Medical coding is the process of assigning ICD-10, CPT, and HCPCS numbers to healthcare diagnostics, treatments, services, and devices. Medical codes that are suitable for the situation must be used by healthcare providers when submitting claims for services rendered to private insurers and government-funded programs. Making the right CPT code selection is essential for accurate invoicing. Medical billing and coding services assist doctors to establish proper billing claims by reviewing patient data and choosing the right code to reflect the treatment or treatment they provided.

When different treatments that have different codes are carried out simultaneously, assigning medical codes can become very difficult. The debate is on whether they should be billed together under a single code or individually. Rules for medical coding apply in this case. When distinct CPT or HCPCS Level II operations or services are invoiced under one code, bundling has taken place. When two or more codes that are typically a component of a single treatment may be invoiced individually, this is known as unbundling. The reliability of medical billing necessitates understanding what to bundle or unbundle. Billing problems can result from making the wrong decision.

The term bundling denotes the utilization of a unified CPT code to designate various operations that were carried out throughout a care episode that was provided over a certain length of time. A unified payment is made to healthcare professionals and/or facilities under the bundled payment system for all services rendered to treat a patient during a particular episode of treatment.

When a process is required to effectively finish the primary operation, bundling is applicable. For instance, an incision is not regarded as a distinct process because it is an essential component of surgical treatment. Similarly, the incision's closing once the procedure is finished is not a distinct step but rather a crucial one. Incision and sealing are often covered by surgical codes.
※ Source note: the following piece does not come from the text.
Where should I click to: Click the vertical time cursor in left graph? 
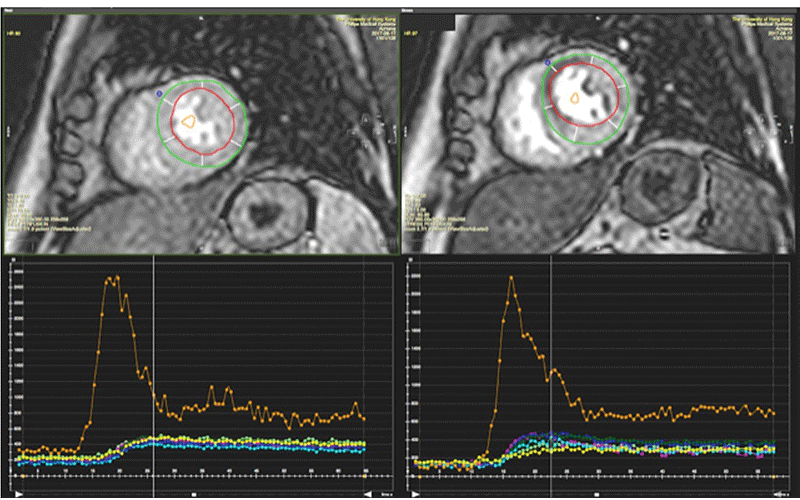tap(153, 350)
When numerous procedural codes are invoiced for a collection of treatments that are all covered by a single comprehensive code, this is known as unbundling. If the other operations need more time and talent to complete, unbundling may be applicable. For instance, if the surgical incision closure took a significant amount of effort and expertise, these extra services may be recorded using separate codes and the relevant modifier, or they may be unbundled.
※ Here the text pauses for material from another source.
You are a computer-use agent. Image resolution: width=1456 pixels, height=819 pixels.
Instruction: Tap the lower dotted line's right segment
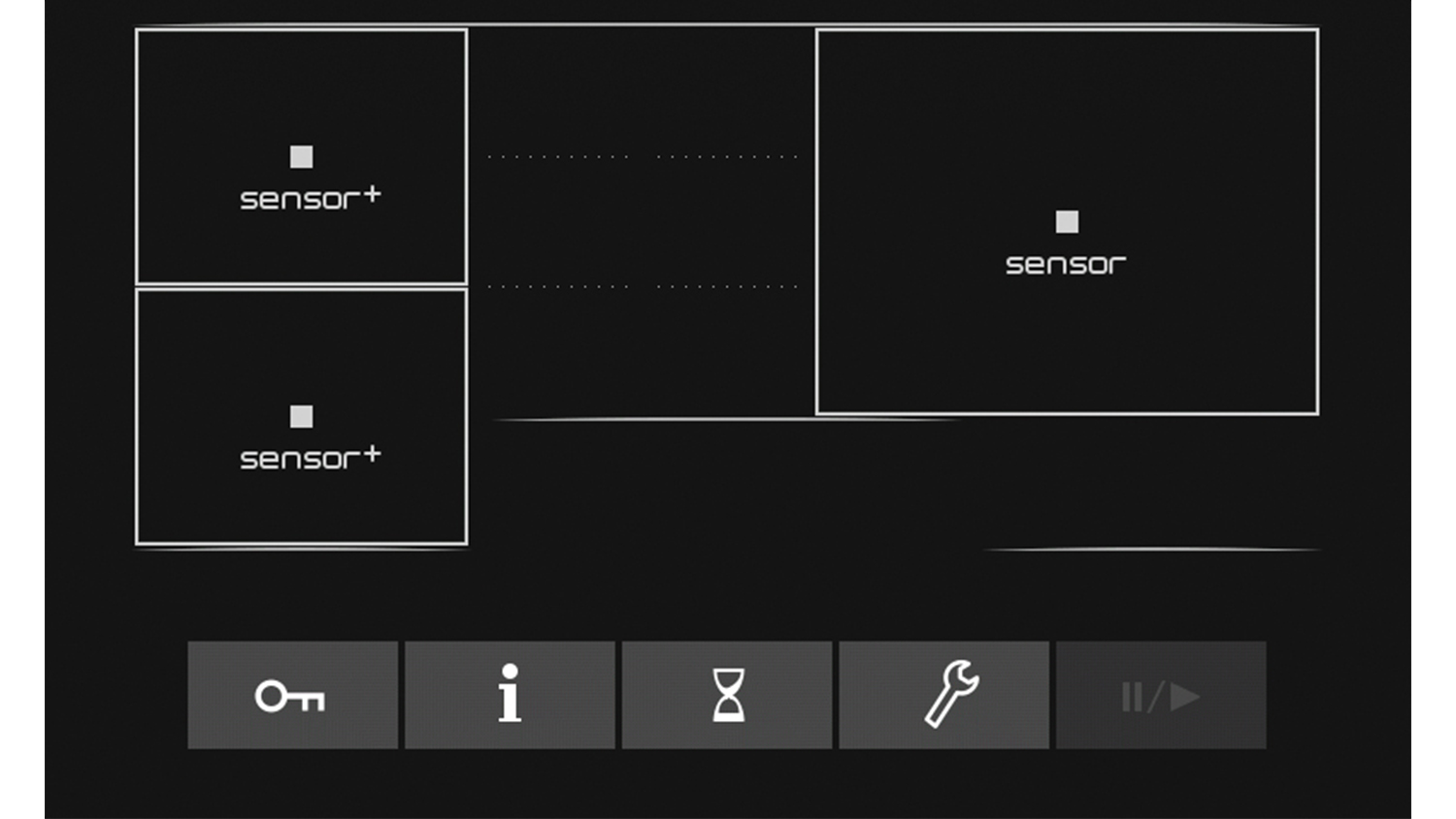click(727, 286)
Payers are concerned about unbundling and are searching for operations that have been unbundled incorrectly. Since improper unbundling can lead to substantial overpayments, it is seen as fraud. However, combining services that shouldn't be combined can reduce revenue.

Bundling Guidelines:

  • Additional payment is not permitted for services that are seen as mutually exclusive, ancillary, or fundamental to the original service delivered.
  • Bundling adjustments do not apply to all CPT or HCPCS Level II codes, but a single code that is vulnerable to bundling edits may bundle several other codes.
  • The rule does not always apply. If two operations are performed at different anatomic locations or during different patient visits, a code that is typically bundled may be reported (and paid) individually.
  • The appropriate modification must be added to the code that is typically packaged when the NCCI code pair edit is performed. Payers will automatically reject this code in the absence of a modifier, making it bundled and not independently payable.